Trudeau spoke in plain and evocative language, not the jargon of a lawyer or a senior bureaucrat. His famous quotations, the ones we remember, were metaphors — not abstractions.
“Living next to you,” he said, to Americans at a speech in Washington, “is in some ways like sleeping with an elephant. No matter how friendly and even-tempered is the beast, if I can call it that, one is affected by every twitch and grunt.” Almost immediately the phrase caught on, and other writers and thinkers expanded on the metaphor. In one line, Trudeau summed up a complex and tricky mess of a relationship. He understood narrative technique and he understood tone and voice. Canada, at the time, was his to sum up. Almost fifty years later the line seems distinctly Canadian. When Canadians understood — surely they were the mice — it made things easier and funnier when the Americans began stamping about. Do we scurry away or do we trot to the bedside table and watch with amusement?

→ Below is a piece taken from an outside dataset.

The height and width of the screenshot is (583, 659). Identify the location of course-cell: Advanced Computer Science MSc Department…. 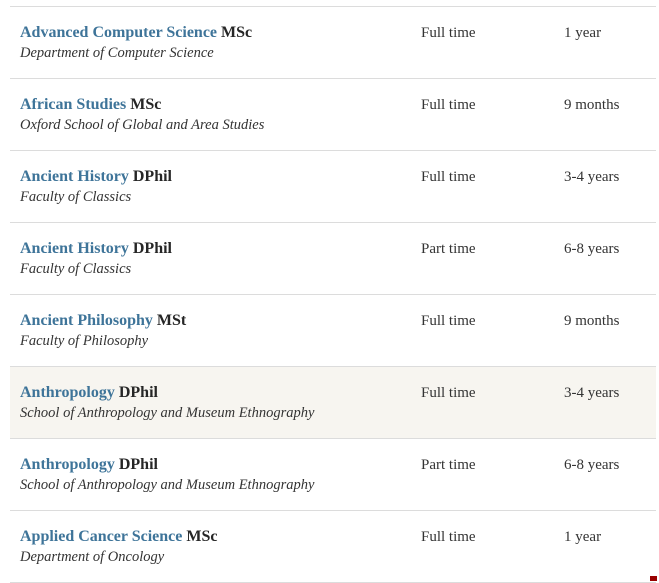
(220, 51). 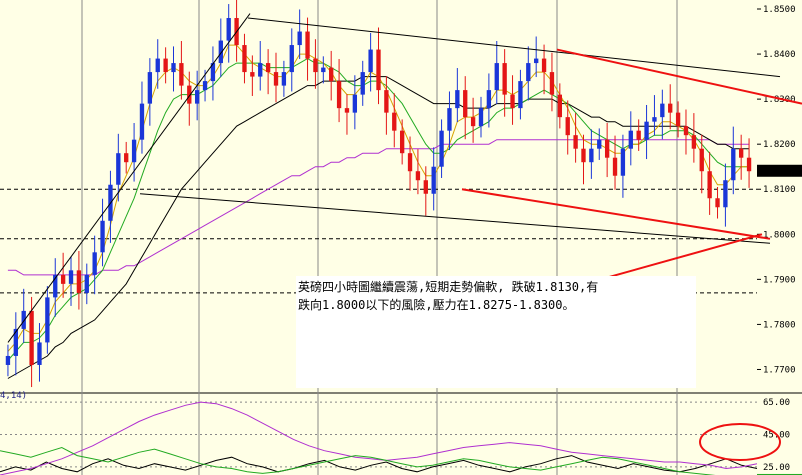 I want to click on last-price-label: 1.8141, so click(x=778, y=172).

(being naughty at the Queen’s house)
When Canadians were debating the decriminalization of homosexuality in 1967, Trudeau summed up his feelings — and defended his government’s bill — with another evocative declaration. “There is no place for the state in the bedrooms of the nation.”
In both of these cases, there was a jargon-laded, abstract way to describe, legally and in the passive voice, what it meant to feel Canadian. And in both cases, as ever, Trudeau did something else.

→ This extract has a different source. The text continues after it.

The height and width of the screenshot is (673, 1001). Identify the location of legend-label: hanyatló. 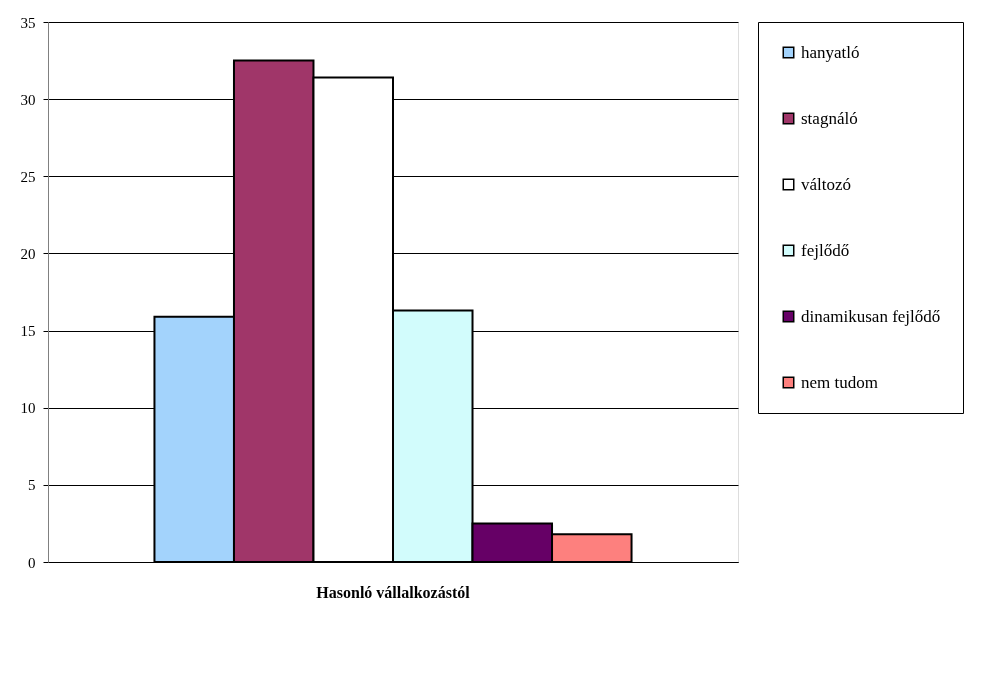
(830, 52).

Like Obama and any other leader who has been in office for some time, Trudeau came to seem predictable and ineffectual. So he would go back to his defining story. Prime Ministers can’t grow beards and travel the world with a satchel. But they do take holidays.
(Pierre and Justin)
Trudeau would jump in a canoe and paddle the rivers of Canada’s north, to get in touch with something primal and essential. He would return with what seemed a new understanding, a new filter, a new way back into that Canadian idea. His opponents despised him then and, all these years later, his ideological enemies fantasize about bringing him back to life and killing him again. Journalists called him “charismatic,” but he wasn’t handsome like a Kennedy and there was a hint of shyness in the way he spoke, especially to a crowd. He remains Canada’s prime minister to so many people so many years after his death because no one else has been brave enough to use narrative instead of nonsense — not even his son.
For me it is the combination or the story and the personal that is so powerful and inspiring. And it is also about the sincerity of delivery. I have the greatest admiration for those who can hit the sweet spot. have started trying to develop that skill for myself but definitely have a way to go. I do know that I miss those inspirational story tellers in the political realm, they gave you hope!
Reading this, I am reminded of how much I looked forward to your columns in The Gateway.